Foodwise: PLAN YOUR MEALS!! Prepare them and take them with you. It is not rocket science but a little mealprepping in the weekend will save a lot of time during the week allowing you to focus on training and work and still stick to a healthy diet. I usually cook a batch of good veggie sauce that I can use for pasta's, chili or soup. Once a month I'll make a good batch of pan-bread that I keep in the freezer and most importantly: I plan all my meals for the week to come including breakfast and lunch!! This also helps me not having to fuss about the most annoying question in the world WHAT'S FOR DINNER? I stock up for the week to come and I'm ready to go. The planning proces takes up about an hour each week for writing it down and coming up with grocerie lists, than the shopping takes about another hour. This saves me a whole bunch of time more. Simply because I no longer have to think about the entire proces and I decreased the run to the supermarket to once a week in stead of daily.
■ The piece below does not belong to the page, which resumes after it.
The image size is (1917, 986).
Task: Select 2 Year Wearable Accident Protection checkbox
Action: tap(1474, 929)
Working up a meal plan also helps me focus on my training sessions and what I need to eat before and after to optimize my results in both weight and running and as an added bonus I have discovered it saves me money because I now know exactly how much of each product I will use in a week thus having less food waste AND since I'm bringing in lunch it saves me money I don't spent on junkfood etc.
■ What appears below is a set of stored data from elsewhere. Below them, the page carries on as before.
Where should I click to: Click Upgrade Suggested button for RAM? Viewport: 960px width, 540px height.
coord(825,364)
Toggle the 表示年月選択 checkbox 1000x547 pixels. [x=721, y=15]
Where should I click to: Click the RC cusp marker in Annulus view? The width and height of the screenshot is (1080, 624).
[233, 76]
The answer in marathon training while having a demanding job lies within the secret of planning and most importantly being flexible. Work around the things you can't change and be true to what you need to do. Use time in your advantage and have the guts to put yourself first. Be balsy and make you the most important part of your day. I have learned that 'm more productive, much nicer and more healthy when I make time to work-out. You have to be the keeper of your own game. Nobody will do it for you. If you really want to do something you will find a reason to do it, if not...you'll find an excuse.
So how have I been doing? Well I have ticked off all needed boxes listed above & worked my ass off at work. It's a challenge I won't lie and yes it will make you tired and yes when it rains it pours but...it is worth it. At the start of week 5 in Lent my scale has been nice to me. The number has dropped and more importantly I can feel myself getting stronger in my runs and at the gym. Yes it is hard work, yes you will feel all of your muscles, yes you will be very tired and yes it will hurt and make you feel uncomfortable many times but you know what? NOTHING CHANGES IF NOTHING CHANGES and YOU my dear friend are the only one that can actually make it happen. So if you have dreams than go after them. You don't need to radically burn all the bridges and move to another country and change jobs. Just take a good look at your week planner, plan your meals and work-outs around the givens and than go kick butt.
That's it for now.
keep it unreal and make it happen
No limits, no regrets
Until we read again
As always, love Marlies
Week four has come and gone and it has been one huge trip to crazyville during week 3 and 4. To begin with: my marathon training schedule isn't synced with my 40-days-of-Esther schedule so I constantly end up logging the wrong week number either on my Esther plan or on my marathon plan and it is frustrating, but not a biggie...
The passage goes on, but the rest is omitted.